Peraltro, dal Vaticano non si boccia il ddl Zan in quanto tale e anzi si riconoscono pienamente gli intenti e gli obiettivi generali del provvedimento. Semplicemente si manifestano dubbi su alcuni aspetti dell’impianto di legge allo stesso modo di metà e oltre dei partiti che compongono l’arco costituzionale (e secondo i sondaggi anche dell’elettorato), di svariate associazioni, addirittura femministe. Ma anche di intellettuali e costituzionalisti.
Perché mai questo ddl dev’essere per forza immodificabile e non migliorabile?
Si rischia seriamente che se non si troverà la massima condivisione parlamentare, come converrebbe per leggi di questa portata, nella prossima legislatura il provvedimento, se approvato solo da una parte, verrà smantellato e si tornerà al principio. Soprattutto non si tuteleranno concretamente dalle discriminazioni le persone per il proprio orientamento sessuale.
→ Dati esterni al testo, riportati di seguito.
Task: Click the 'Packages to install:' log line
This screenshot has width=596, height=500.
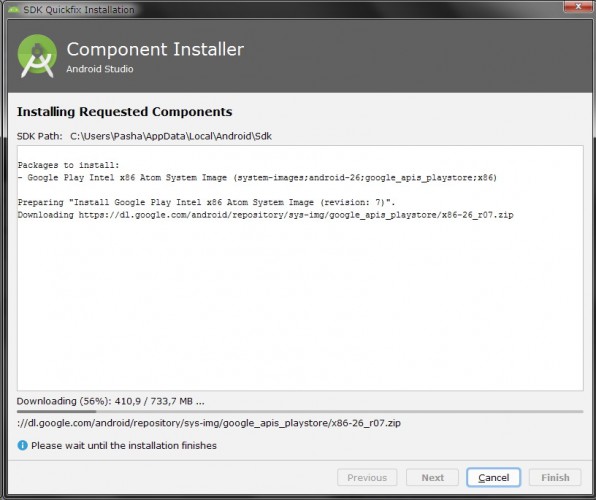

Si può trovare un modo che garantisca la libertà d’opinione di chi potrebbe esprimere legittimi pareri e per questo potrebbe essere perseguito, se questa legge fosse approvata così com’è, e al contempo fare piena chiarezza sul famoso concetto di identità di genere percepita e manifestata?
Io credo che in Parlamento sia possibile trovare un compromesso. Perché la politica stessa si basa sul compromesso come strumento per risolvere i conflitti, le contraddizioni e le enormi complessità della nostra epoca. Perché la nostra società, se ne facciano una ragione coloro che ragionano a senso unico, è composta da molteplici sensibilità che non posso essere sopite con l’imposizione di un pensiero sopra tutti gli altri.
Esiste una maggioranza silenziosa di persone che non urla, non si scontra e non criminalizza chi ha idee diverse dalle proprie, ma che vota e incide.
D’altronde, restando in tema di diritti civili, non mi pare che nel Parlamento italiano viga un’inesorabile tendenza all’oscurantismo, altrimenti leggi come quella sulle coppie di fatto sarebbero già state messe gravemente in discussione.
È chiaro che se si ideologizza all’eccesso la battaglia, se la si usa come strumento per dimostrare ai propri elettori di essere vivi e vegeti e non essersi appiattiti sul Governo delle larghe intese con gli acerrimi nemici di questi anni, si estremizzano fortemente anche le posizioni ed è impossibile trovare un compromesso. Ci vorrebbe meno clamore e più politica per affrontare questo argomento.
Sia ben chiaro, io non credo che l’Italia sia (generalmente) un Paese razzista e intollerante. Però riconosco l’esigenza di potenziare gli strumenti a difesa delle minoranze di qualunque natura esse siano. Perché gli episodi di cronaca ci ricordano che seppur minoritario, il germe della discriminazione aleggia ancora nel cervello di troppe persone. E siccome la politica deve dare risposte concrete alla quotidianità della nostra società, è giusto che ricerchi una soluzione.
Però, se al posto del pragmatismo si sceglie la strada dell’ideologia, è più difficile trovarla nell’Italia di oggi.